Wednesday, February 14, 2007
Sandia Hacker Gets $4 Million
By Scott Sandlin
Copyright © 2007 Albuquerque Journal; Journal Staff Writer
A jury delivered a strong— and expensive— message to Sandia National Laboratories on Tuesday, awarding more than $4 million to a cybersecurity analyst who was fired after going "over the fence" to the FBI with information about national security breaches.
The 13-person state district court jury determined that Sandia's handling of Shawn Carpenter's termination was "malicious, willful, reckless, wanton, fraudulent or in bad faith."
"If they (Sandia) have an interest in protecting us, they certainly didn't show it with the way they handled Shawn," said juror Ed Dzienis, a television editor.
The verdict was a "clear and unambiguous" message to Sandia and other contractors "that the national security, and not the interest of the corporation, is and must always be their primary concern," Carpenter attorney Phil Davis said.
Jurors awarded Carpenter $387,537 in lost wages, benefits and damages for emotional distress resulting from his January 2005 firing by Sandia Corp., which operates the lab.
But the jury's big message was in the punitive damages.
Jurors, after hearing a week of testimony before Judge Linda Vanzi, more than doubled the $2 million requested by Carpenter attorneys Thad Guyer, Stephani Ayers and Davis.
Carpenter, whose job involved finding breaches in Sandia's computer networks, followed the trail of computer hackers around the globe in the latter half of 2004. His "backhacking" discovered stolen documents about troop movements, body armor and more, but he testified that his bosses told him to concern himself only with Sandia.
After agonizing discussions with his wife, then a Sandia researcher and later a White House fellow, he instead reached out almost immediately to the Army Research Laboratory. He eventually was passed to the FBI and shared his findings with that agency during a series of meetings, some of which he recorded.

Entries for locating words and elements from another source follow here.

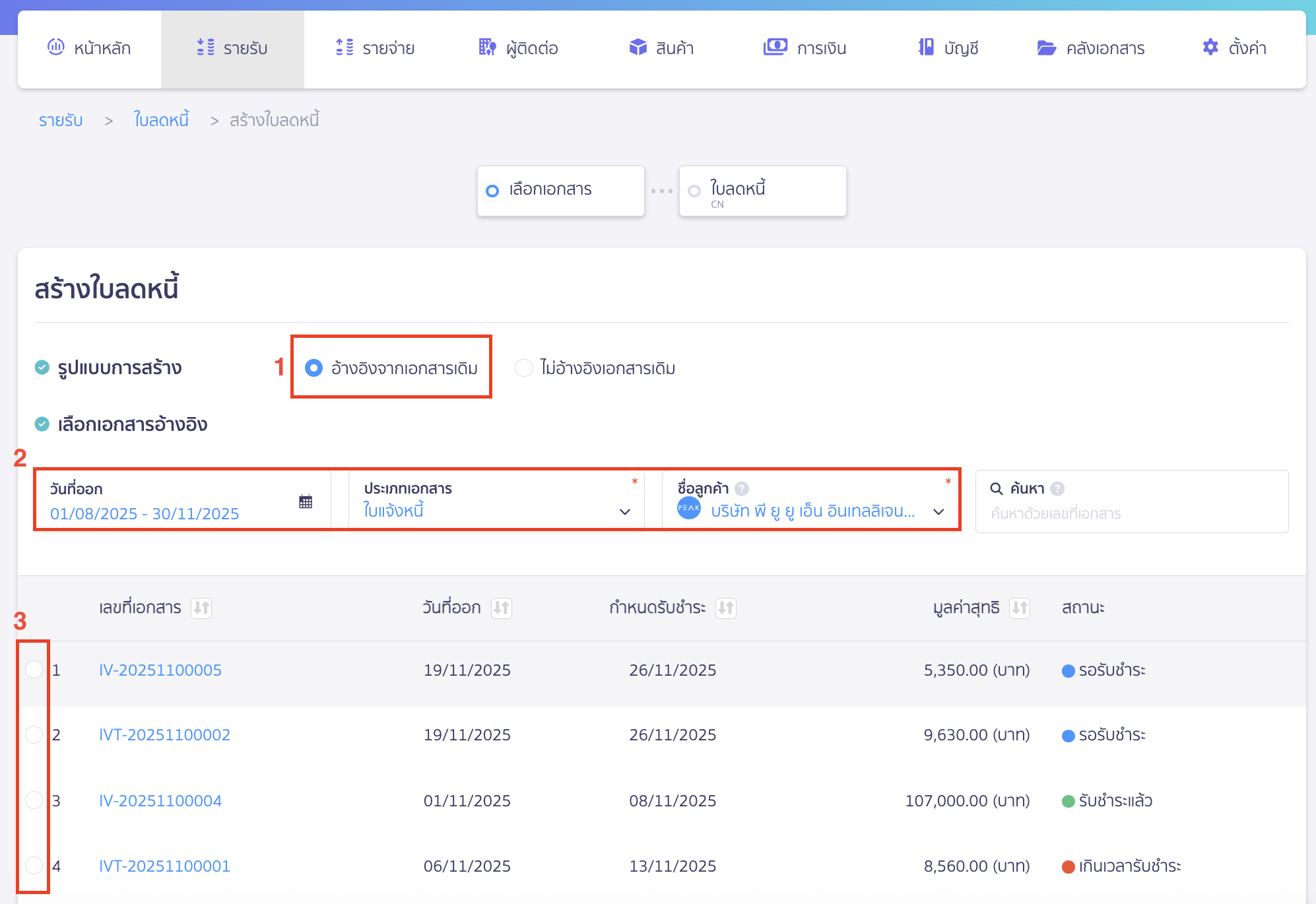Select อ้างอิงจากเอกสารเดิม radio button
The width and height of the screenshot is (1316, 904).
[x=313, y=368]
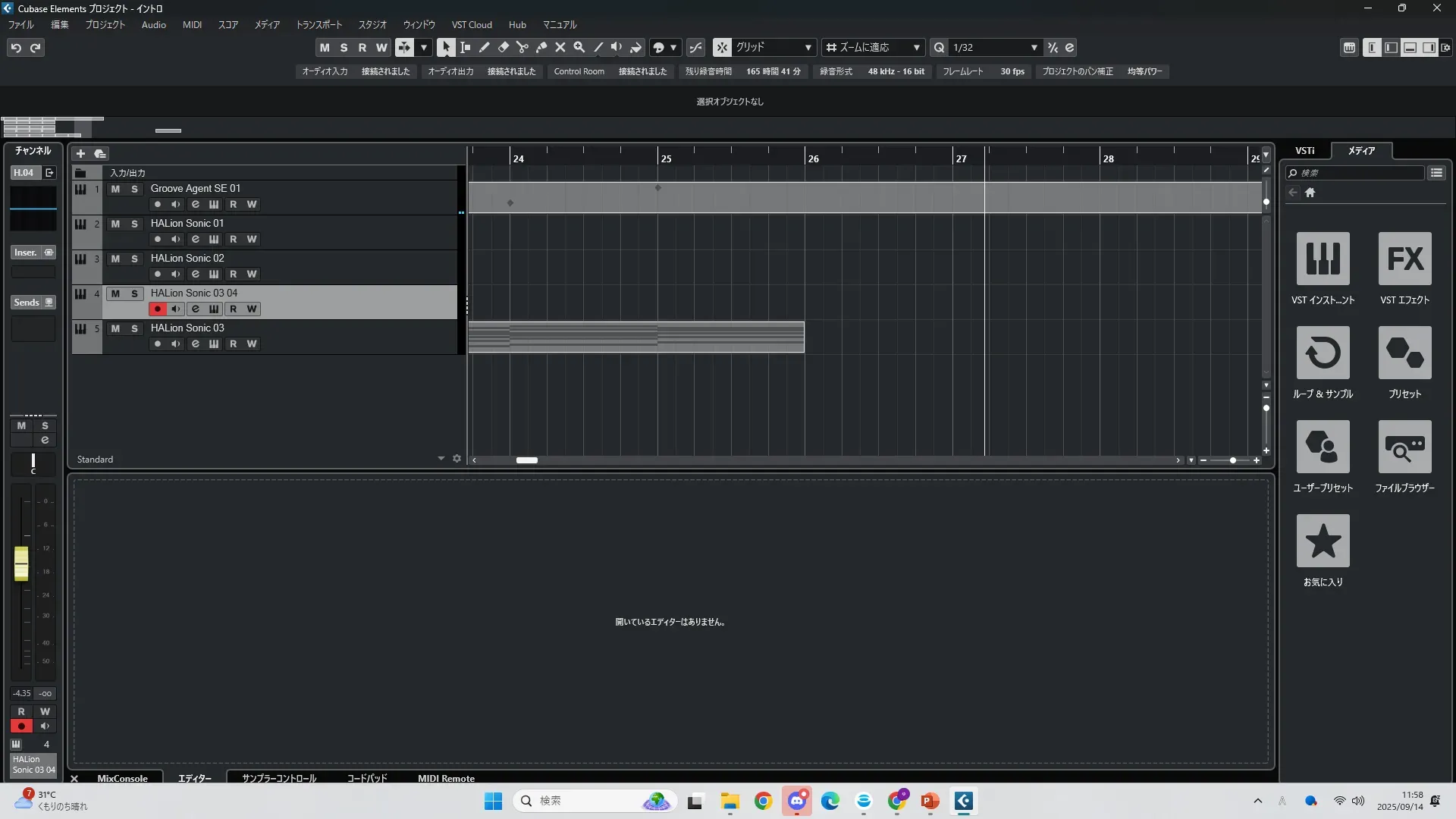Click the Add Track plus icon
The width and height of the screenshot is (1456, 819).
pos(80,153)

Although Carpenter had told line supervisors he was working with an unspecified outside agency, Sandia fully learned of his work when the FBI talked to Sandia counterintelligence. Less than three months later, Sandia officials fired him after meetings in which no minutes were taken and no record made until after the fact.
Jury forewoman Alex Scott said jurors were upset by the lack of documentation of that process and by the "reckless behavior on the part of Sandia to not have adequate policies in place for employees about hacking, and the cavalier attitude about national security and global security."
Jurors were not unanimous, however. The civil jury required 10 of 13 to vote on a question before moving to the next one. Juror Elizabeth Bornholdt, a retired home economist, said she did not believe Carpenter had done all he could to secure authorization for backhacking before going outside Sandia with the information. She said the case wasn't as "cut and dried" as some jurors saw it.
She voted against liability for Sandia, but even she said the corporation had been "lax" about following up when Carpenter told his supervisors that he was working with an outside agency. And she said top management "didn't seem to know what was going on."
Juror David Miertschin, an architect, said he found "egregious" the comments made by Sandia counterintelligence chief Bruce Held during a meeting to decide Carpenter's fate.
Held told Carpenter that if he'd been working for him and had done such unauthorized work, he would have been "decapitated, or at least would have left the room bloody." Held said the comment was a relic of his earlier CIA career and he was reprimanded for it, but Miertschin said he was disturbed by how Held and subsequent witnesses minimized the comments.
The special verdict form submitted to the jury does not disclose the numerical breakdown of the vote.
Carpenter cried as the verdict was read.
Jurors later hugged Carpenter as he joined his lawyers in the jury room.
Sandia released a statement saying an appeal is under consideration.
"We are disappointed with the verdict but still maintain that when employees step beyond clear boundaries in a national security setting, there should be consequences," Sandia spokesman Michael Padilla said.
Carpenter, now working with a top-secret clearance for a State Department contractor in the Washington, D.C., area, said he felt a powerful sense of exoneration. But even before the verdict, he said he would be happy to have had his day in court.
"The point for us all along was this is bad for the country to have contractors like Sandia Corp. behaving this way— with impunity," said his wife, Jennifer Jacobs, a nuclear engineer and West Point graduate who testified in the trial.
"And if other citizens don't do this, it's the beginning of the end for our country. That's what we kept coming back to: This is what we have to do, because it's what we expect of others."